Abstract

I
Peer-reviewed publications are the currency of our science and, therefore, it is important that we all understand our role in maintaining the value of this currency. Authors have primary responsibility in this regard by adhering to ethical principles and safeguarding the integrity of their data. In addition to this basic foundation, they should strive to undertake original research that seeks to improve human health by testing a prespecified hypothesis. Repurposing previously published work or reporting a sequential case series collected solely from a single practice should be avoided, especially if the primary objective of the exercise is to publish rather than to contribute new knowledge or to validate new discoveries.

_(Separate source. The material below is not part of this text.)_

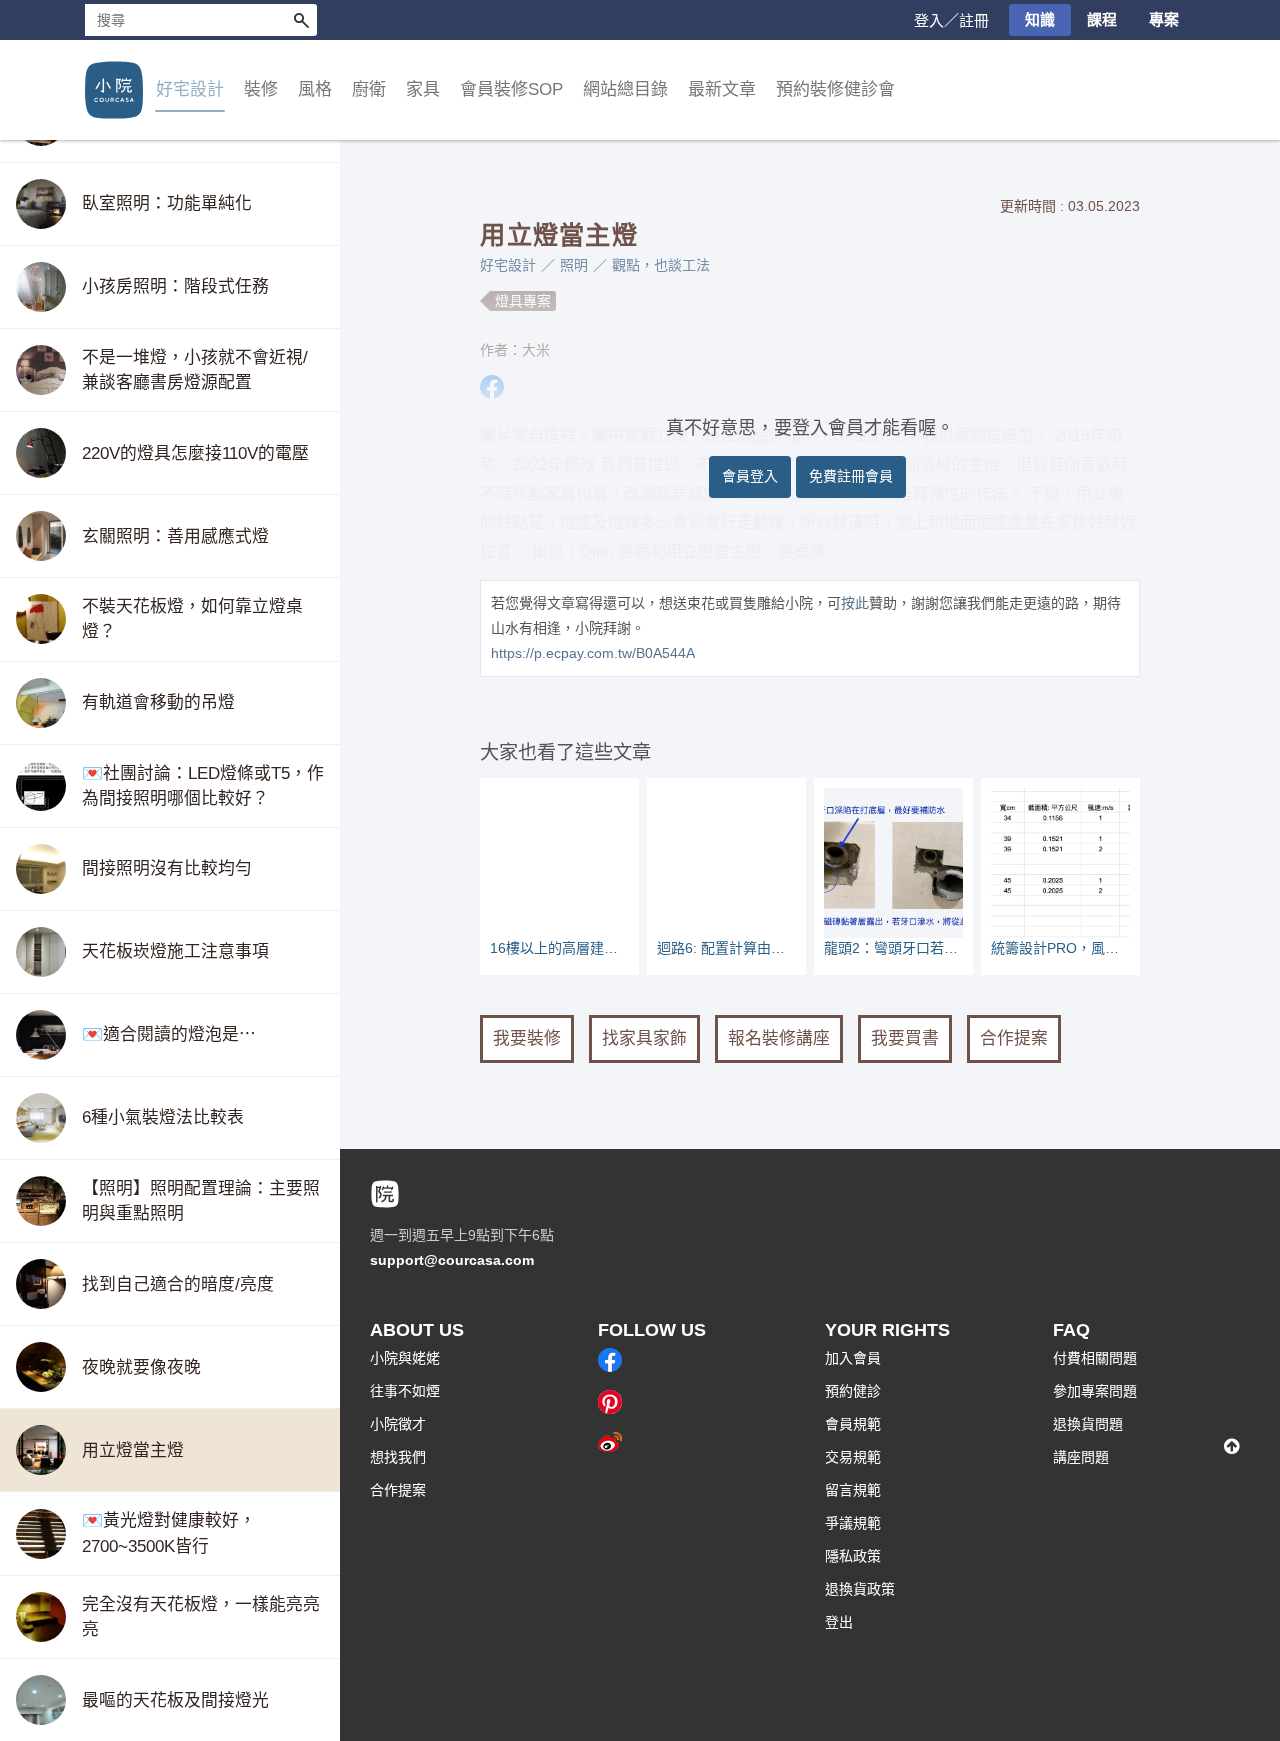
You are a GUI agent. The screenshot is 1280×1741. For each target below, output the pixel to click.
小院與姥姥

Editors and associate editors play an important role in helping to ensure fair and scientifically adequate reviews while ensuring that accepted publications align with the scientific direction of their journal. Untying the Gordian knot of seeking good science, applying scientific rigor, and at the same time balancing novelty with reliable data replication are tasks that are difficult to perform satisfactorily on a regular basis.
Of course, reviewers are often the unsung heroes of this process since they respond to unsolicited requests for additional work and time by providing rigorous peer review. They often identify failings and, if possible, provide corrections or remedies if indicated. In addition, they are asked to rank the merit of a given article against a nebulous combination of current submissions and prior publications.

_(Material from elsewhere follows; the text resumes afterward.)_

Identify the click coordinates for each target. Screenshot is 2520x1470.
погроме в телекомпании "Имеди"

These musings come to me 7 months after accepting the editorship of a journal that (I hope) will play an important role in ensuring that high-quality human-based research relevant to metabolic disease receives its due recognition. Having allowed some time to pass since being thrust into the day-to-day management of a scientific journal, I think it is reasonable to share my thoughts with the readership in terms of the future directions of Metabolic Syndrome and Related Disorders. I will preface this by noting that the journal continues to hold its own among its peers in terms of impact factor, is widely read, and worldwide downloads of articles published in this journal continue to increase.
This time last year, my colleagues and I discussed the pressures facing metabolic clinical investigators and the necessity of mechanistic metabolic clinical investigation. 1 With this in mind, it certainly seems reasonable to focus our endeavors on attracting well-performed mechanistic studies in humans that are relevant to obesity, dyslipidemia, or diabetes. We also wish to explore areas that are of relevance to metabolism such as enteric signaling in metabolic disease, 2 vascular disease, circadian biology, and sleep disorders. 3 In the future, we expect to dedicate specific issues to such novel aspects of metabolic disease and welcome guidance in this matter from our readership. Other possibilities include articles focusing on research methodologies that are important for clinically important research such as the measurement of body composition, 4 insulin secretion, 5 or the measurement of postprandial glucose metabolism. 6
Ultimately, our success will depend on the availability of the highest currency of all scientifically rigorous, innovative, and disease-relevant work that is worthy of review and publication. Armed with this resource, I am certain we can successfully navigate the Scylla of vanity publishing and the Charybdis of page charges while improving Metabolic Syndrome and Related Disorders over the coming years.
Footnotes
Author Disclosure Statement
Dr. Vella is an investigator in an investigator-initiated study sponsored by Novo Nordisk. He has consulted for XOMA, Sanofi-Aventis, Novartis and Bristol-Myers Squibb in the past 5 years. He is also funded by the N.I.H.
No competing financial interests exist.